• TEXT BLOCK
■ ■ ■ ■

The spy who was anything but cold
By John Berthelsen
There are certain ironies, cognitive disconnects, floating up from the arrest in Los Angeles on spying charges on April 18 of Katrina Leung, a Chinese-born socialite and fundraiser for the Republican Party. Leung is being held without bail on charges that she had been a Chinese spy and double agent for more than 20 years and had slept with two of her Federal Bureau of Investigation (FBI) handlers - one of whom warned the other that she was a spy - while remaining faithfully married to her husband, Kam, a pharmaceutical distributor.
"I love my wife, Katrina Leung, very much," Dr Kam Leung told reporters outside the Los Angeles area courthouse where she was charged. "We all know that she has high ideals and was working for this country. We look forward to welcoming her home very soon."
The Leung story has all the knobs and switches of a classic spy drama. She is said to have had two code names - one from each side. She was allegedly assigned the name "Luo Zhongshan" by Zhu Qizhen, the Chinese ambassador to the United States, for her Chinese handlers at the Chinese Ministry of State Security. She was known as "Parlor Maid" to her US handlers, James J Smith, a 30-year veteran of the FBI, and William Cleveland, Smith's superior. Both are also said to have been her paramours.
Behind the headlines, there is plenty of discomfiture all around. It is yet another monumental embarrassment for the FBI and the Republican Party in the United States, whose leaders for years delivered blistering accusations of treason against the Democratic administration of president Bill Clinton for allegedly giving away state and military secrets to the Chinese.

■ ■ ■ ■

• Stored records
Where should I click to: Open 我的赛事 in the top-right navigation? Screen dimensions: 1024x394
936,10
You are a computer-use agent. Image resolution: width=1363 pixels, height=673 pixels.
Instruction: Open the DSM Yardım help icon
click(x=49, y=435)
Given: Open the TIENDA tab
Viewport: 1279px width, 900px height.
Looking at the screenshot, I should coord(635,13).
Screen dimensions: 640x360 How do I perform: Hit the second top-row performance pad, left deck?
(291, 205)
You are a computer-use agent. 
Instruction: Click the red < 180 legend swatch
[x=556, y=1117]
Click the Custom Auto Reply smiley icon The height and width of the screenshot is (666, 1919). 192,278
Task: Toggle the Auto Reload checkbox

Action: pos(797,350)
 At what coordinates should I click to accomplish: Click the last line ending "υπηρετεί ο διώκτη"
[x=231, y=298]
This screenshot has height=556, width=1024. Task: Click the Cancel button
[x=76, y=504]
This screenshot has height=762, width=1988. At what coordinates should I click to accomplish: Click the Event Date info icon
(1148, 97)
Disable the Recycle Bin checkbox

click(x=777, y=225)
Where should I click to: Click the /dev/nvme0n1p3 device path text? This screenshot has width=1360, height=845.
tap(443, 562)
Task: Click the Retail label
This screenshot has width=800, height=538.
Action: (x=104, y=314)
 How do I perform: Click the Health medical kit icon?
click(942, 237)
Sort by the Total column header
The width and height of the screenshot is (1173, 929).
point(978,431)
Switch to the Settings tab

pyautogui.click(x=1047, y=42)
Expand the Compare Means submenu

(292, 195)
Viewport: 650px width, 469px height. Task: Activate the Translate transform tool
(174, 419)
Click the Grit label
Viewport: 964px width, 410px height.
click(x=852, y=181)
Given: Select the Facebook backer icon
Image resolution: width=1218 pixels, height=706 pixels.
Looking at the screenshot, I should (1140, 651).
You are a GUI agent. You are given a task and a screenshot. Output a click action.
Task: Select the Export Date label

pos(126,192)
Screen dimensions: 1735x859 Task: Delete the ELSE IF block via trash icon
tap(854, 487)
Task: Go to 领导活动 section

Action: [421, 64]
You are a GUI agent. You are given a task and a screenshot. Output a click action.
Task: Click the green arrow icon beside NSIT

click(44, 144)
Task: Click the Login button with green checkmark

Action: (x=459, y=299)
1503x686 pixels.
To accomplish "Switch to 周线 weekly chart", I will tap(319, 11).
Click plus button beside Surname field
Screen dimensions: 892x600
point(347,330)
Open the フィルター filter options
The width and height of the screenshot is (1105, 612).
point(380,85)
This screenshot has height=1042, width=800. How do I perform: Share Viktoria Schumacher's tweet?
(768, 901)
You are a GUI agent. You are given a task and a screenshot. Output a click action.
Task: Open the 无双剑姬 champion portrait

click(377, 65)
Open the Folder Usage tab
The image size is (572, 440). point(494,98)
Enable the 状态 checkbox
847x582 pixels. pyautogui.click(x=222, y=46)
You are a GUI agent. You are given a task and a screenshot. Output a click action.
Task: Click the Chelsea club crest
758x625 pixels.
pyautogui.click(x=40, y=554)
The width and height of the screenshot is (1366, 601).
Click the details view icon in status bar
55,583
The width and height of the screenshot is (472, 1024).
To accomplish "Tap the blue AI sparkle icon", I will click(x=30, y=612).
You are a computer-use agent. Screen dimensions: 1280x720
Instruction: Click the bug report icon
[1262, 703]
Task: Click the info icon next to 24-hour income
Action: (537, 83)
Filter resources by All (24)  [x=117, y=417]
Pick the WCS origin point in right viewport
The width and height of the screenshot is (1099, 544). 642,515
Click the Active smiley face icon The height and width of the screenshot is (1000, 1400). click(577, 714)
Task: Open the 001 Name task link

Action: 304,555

■ ■ ■ ■

• TASK DETAILS
Please continue the article about the Katrina Leung spy case from where it stops.

• RESULT OF THE TASK
Now, it appears, if the charges against Leung are true, it was a highly placed Republican giving away the secrets, and FBI agents who were witting or unwitting participants. Certainly, with a Republican administration in power in Washington, DC, federal authorities and congressional leaders have gone inordinately quiet, to Democratic glee, after calling for a seemingly never-ending parade of public congressional hearings into allegations against the Democrats. "Will the FBI look into Leung's donations to the Republican Party and her activist involvement with the GOP [Grand Old Party, or Republicans]? Don't bet the ranch on it," said a Democratic newsletter, Buzz/Flash News Analysis. The newsletter and other Democratic organs have repeatedly asked whether Leung had been passing along Chinese government money to influence the Republicans, as the Republicans, in a tit-for-tat, had charged the Democrats with doing during the Clinton administration.
Leung and her husband emigrated from China to San Marino, once a nearly all-white, extremely wealthy, conservative enclave of Los Angeles. Since the early 1990s, it has increasingly filled up with wealthy Chinese, particularly those betting against a benign takeover of Hong Kong in 1997 by the Chinese government. She describes herself as a "venture capitalist" and owns a bookstore, Monterey Books and Stationers, in nearby Monterey Park. She rose quickly to the top of Los Angeles Republican ranks, giving lavish parties at her US$2 million home, which is flanked by four stone lions and features two swimming pools. A US congressman named her to the California State Republican Central Committee. Leung was spotted at the inaugural ball of President George W Bush.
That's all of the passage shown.